• [TEXTE SOURCE]:
La Ville de Marseille poursuit sa politique de renaturation des espaces publics et de réhabilitation des parcs et jardins avec des actions marquées cette année. En cette rentrée 2023, Nassera Benmarnia, adjointe au maire en charge des espaces verts, nous a accordé un entretien.
Marseille, ville plus verte. C’est suivant ce pilier du triptyque devenu son slogan de campagne que l’équipe municipale poursuit sa politique de verdissement de la cité phocéenne. 2022 a permis de mettre en œuvre une nouvelle stratégie pour co-construire ce Marseille vert avec les habitants et les services à travers notamment de nombreuses concertations publiques. « En 2023, nous entamerons aussi la grande végétalisation de Marseille », annonçait le maire de Marseille, début janvier à l’occasion de ses vœux à la presse.
L’année sera, en effet, marquée par le renforcement des actions en faveur du retour de la nature en ville, avec par exemple la poursuite des travaux de réhabilitation puis l’ouverture au public de plusieurs jardins et squares. Mais aussi avec le lancement de l’ambitieux plan arbres, revu à la hausse. Le cabinet d’études interne de la direction des parcs et jardins a également engagé une réflexion sur d’autres manières de planter pour optimiser la gestion de l’eau.
Nassera Benmarnia, adjointe en charge des espaces verts et du retour de la nature en ville, nous expose sa vision et détaille quelques sujets clés pour faire germer ce Marseille plus verdoyant.
La Ville prévoit de planter 308 000 plants forestiers, dont 8 000 arbres d’ici à la fin du mandat. Pouvez-vous nous donner des précisions sur le plan arbres ?
Les arbres sont des alliés pour adapter la ville aux changements climatiques et à la crise de la biodiversité. C’est un projet qui va nous permettre d’intervenir sur l’ensemble du patrimoine municipal (parcs, jardins, écoles, cimetières, centre municipal d’animation, équipements sportifs…). Nous sommes partis de l’existant et selon les usages des équipements, nous planterons différemment.
Nous envisageons 8 000 arbres de belle stature, avec des troncs de 20 centimètres de large et de 2 à 2,50 mètres de hauteur. Ensuite, des buissons et des plantations de moins grande envergure (25 à 35 centimètres de haut), mais qui prendront toute leur place sur le domaine communal. Ça permettra également d’améliorer la fonctionnalité écologique des habitats. Selon les lieux, nous aurons des arbres d’alignement, des clairières ou des bosquets qui auront leurs fonctions.

(Données de pointage cibles)
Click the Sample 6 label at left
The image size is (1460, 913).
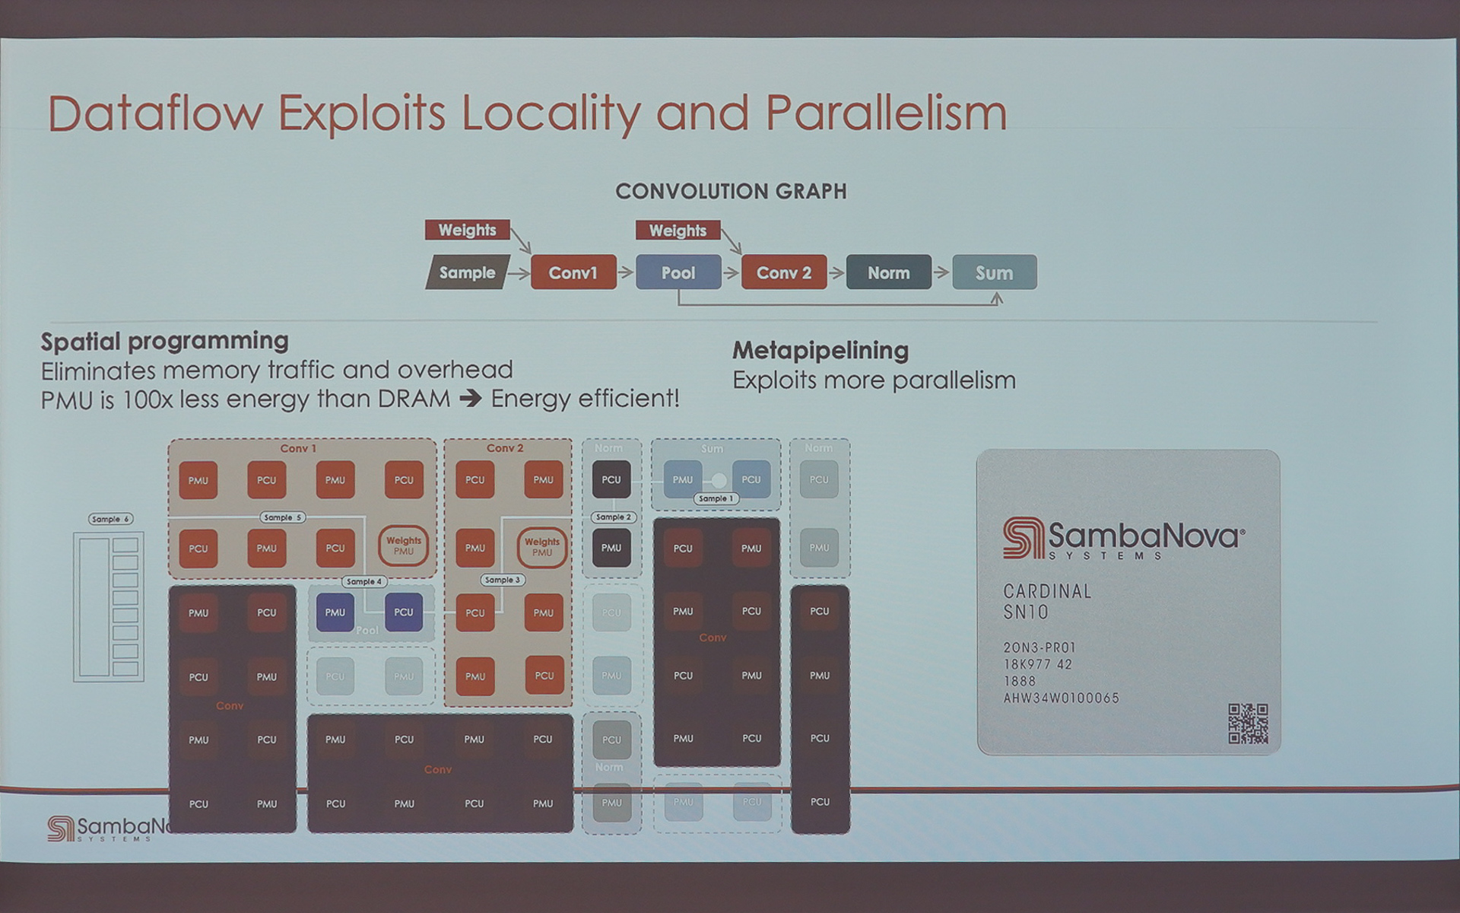pos(110,519)
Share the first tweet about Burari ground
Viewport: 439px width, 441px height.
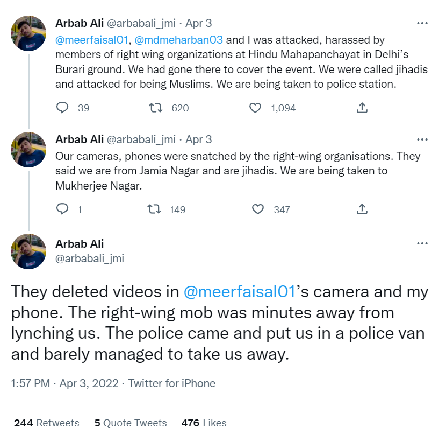pyautogui.click(x=362, y=108)

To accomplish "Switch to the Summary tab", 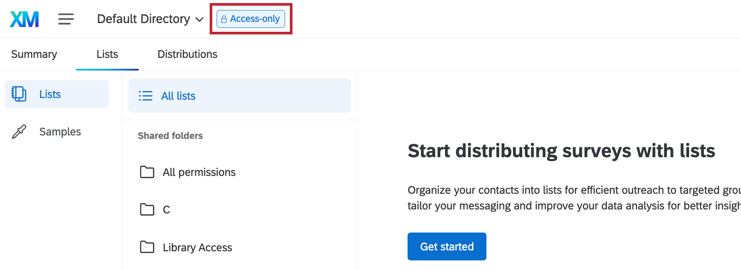I will (34, 54).
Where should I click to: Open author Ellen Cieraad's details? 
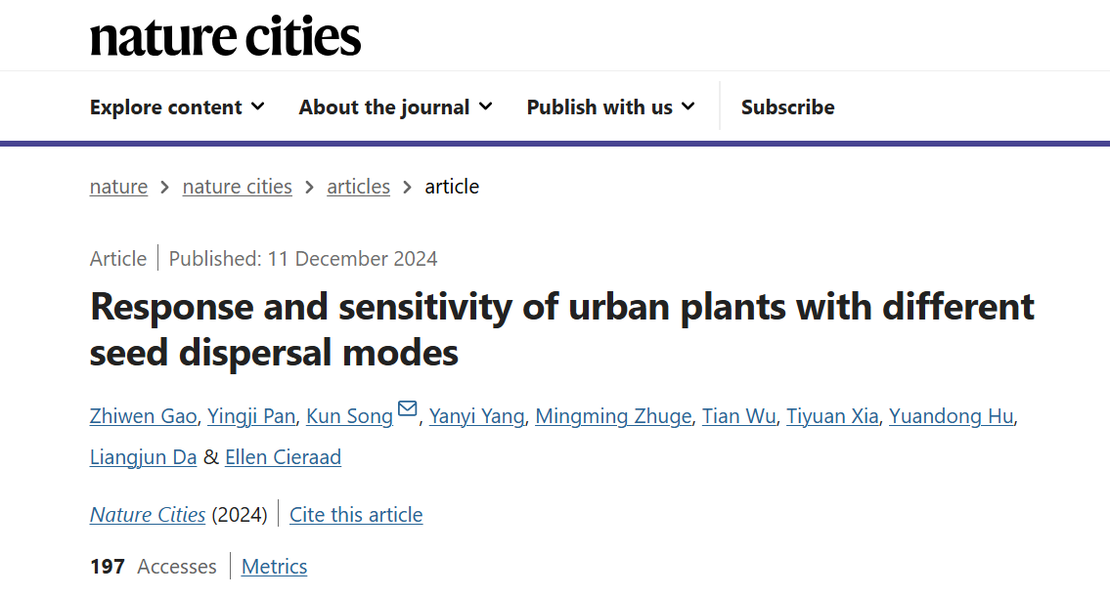pyautogui.click(x=283, y=457)
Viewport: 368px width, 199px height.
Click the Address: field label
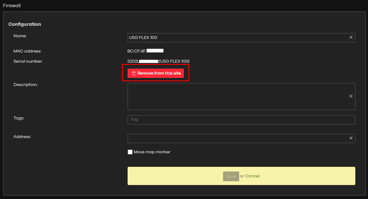point(22,137)
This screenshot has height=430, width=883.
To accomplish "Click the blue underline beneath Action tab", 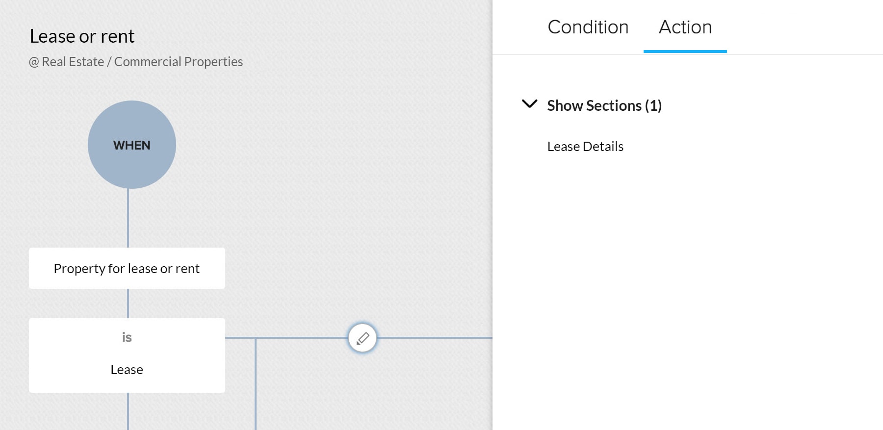I will [x=685, y=51].
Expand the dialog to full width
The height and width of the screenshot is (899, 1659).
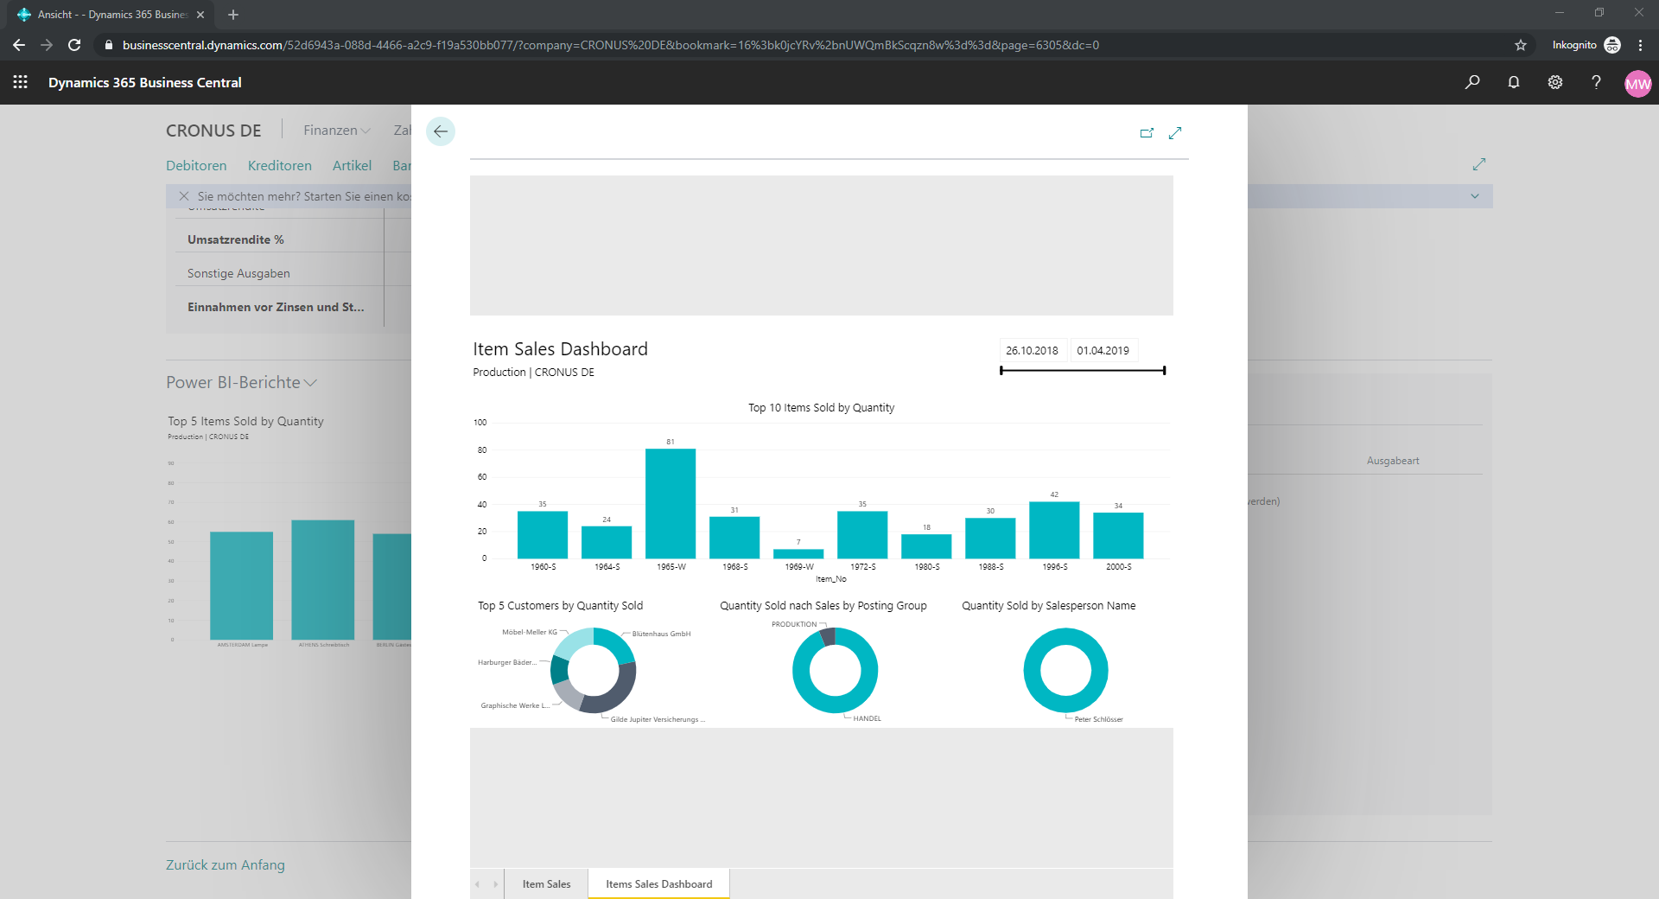pos(1175,133)
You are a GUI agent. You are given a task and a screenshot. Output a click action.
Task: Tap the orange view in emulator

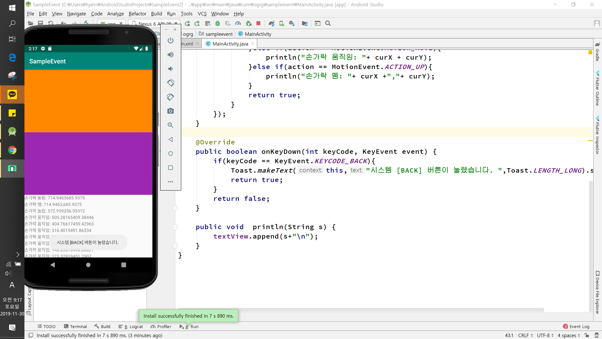88,101
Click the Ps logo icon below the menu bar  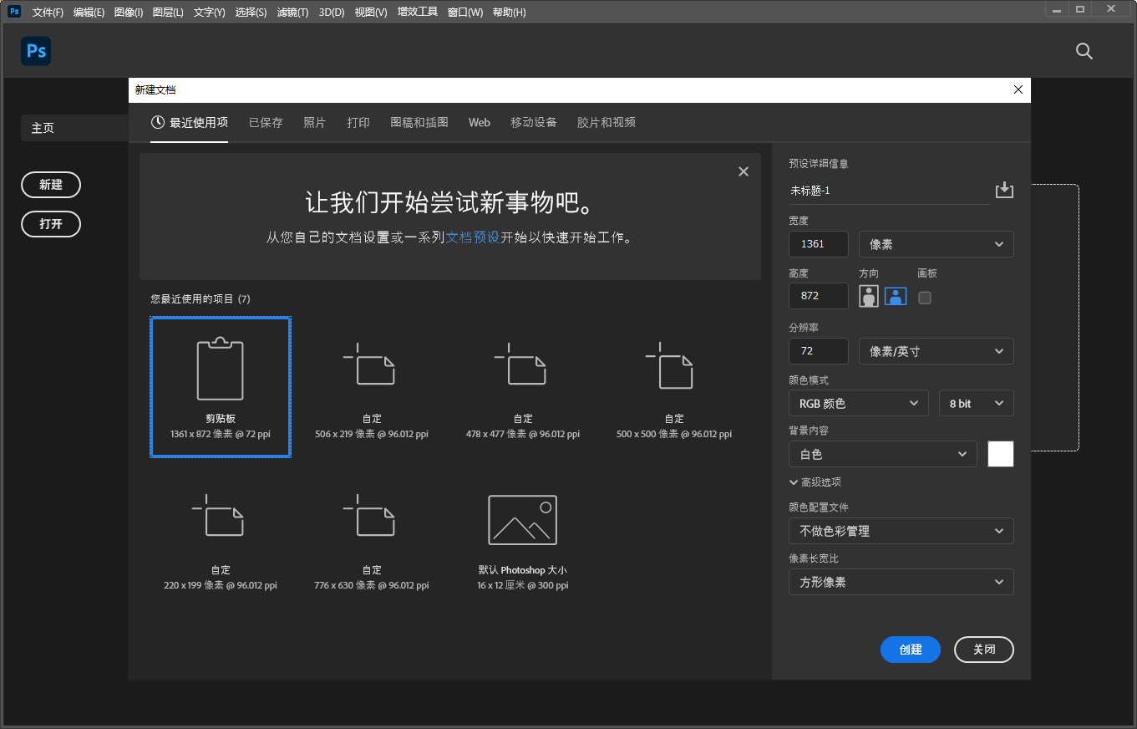[35, 51]
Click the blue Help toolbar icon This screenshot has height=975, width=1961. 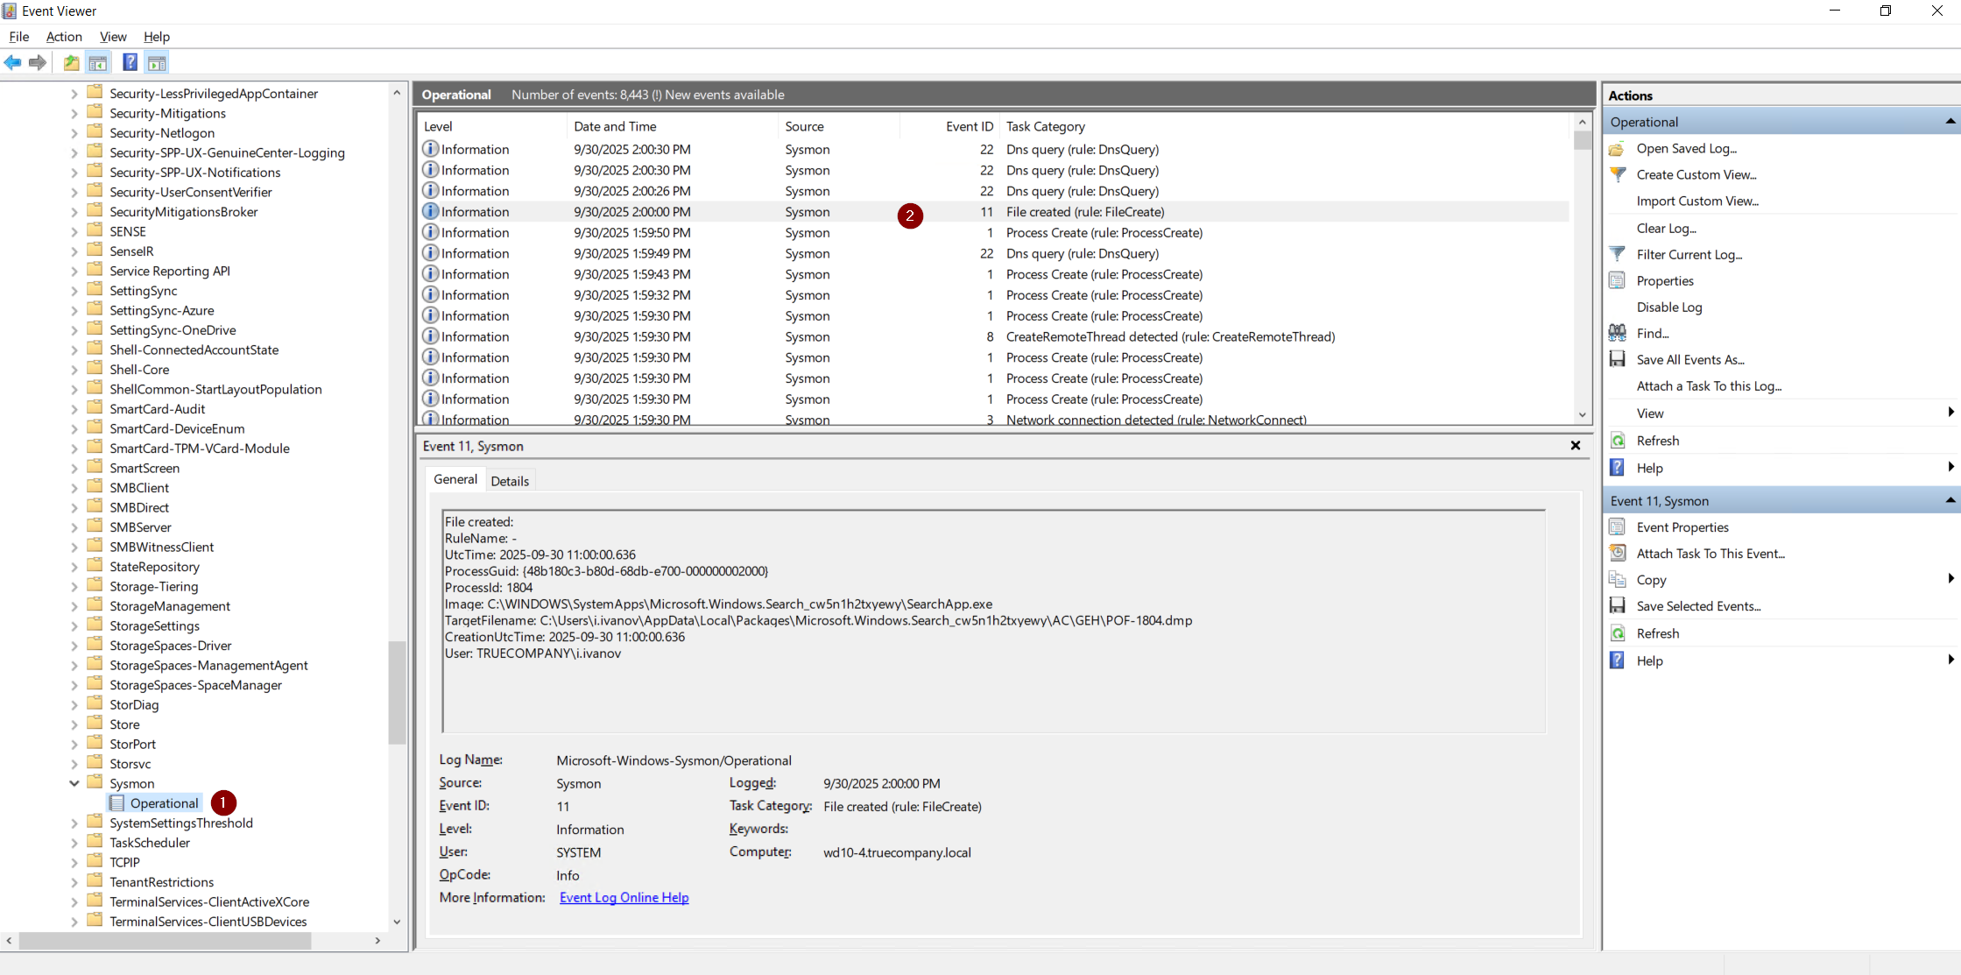[130, 62]

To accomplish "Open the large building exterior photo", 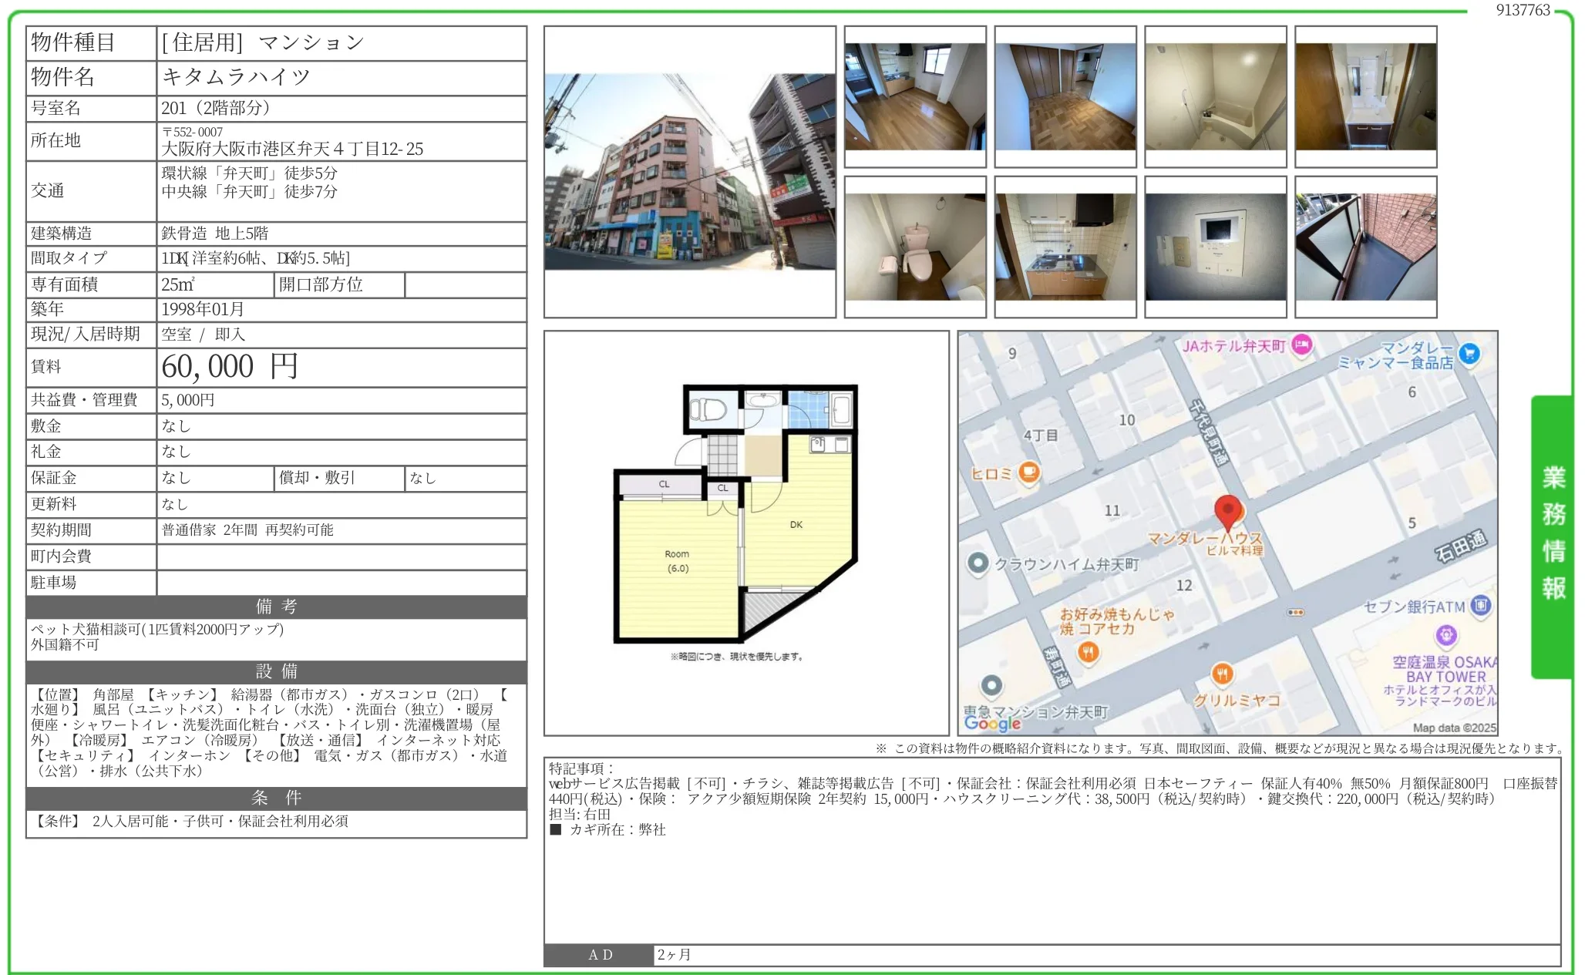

• [CONSIGNE]:
Prolongez l'entretien sur le verdissement de Marseille à partir de sa dernière phrase.

• [RÉPONSE]:
Il est prévu de planter 5 500 arbres dans les parcs et jardins, 2 200 dans les écoles, crèches et centres d’animation (CMA) et 200 000 plants forestiers. Les terrains sportifs sont aussi concernés, avec 300 arbres et 100 000 plants forestiers, pour lesquels on aura aussi un autre mode de plantation en bordure.
Quelles essences d’arbres avez-vous choisies ?
On a choisi des essences d’arbres peu consommatrices d’eau, qui apportent de la fraîcheur, qui transpirent… Une palette d’arbres très diversifiée de la Provence calcaire (chênes vert, blanc, micocouliers de Provence, mûriers, érables…) et des arbres urbains comme des platanes et certaines espèces de tilleuls.
On va aussi planter des arbres qui nous permettent de lutter contre les attaques des insectes comme les chenilles processionnaires, avec des plantations de talus et arbustes (filaires, laurier-tins…), sorbiers, chênes, micocouliers, frênes et qui participent à renouvellement du patrimoine. On travaille d’ailleurs sur ces sujets-là avec la Ligue de protection des oiseaux (LPO).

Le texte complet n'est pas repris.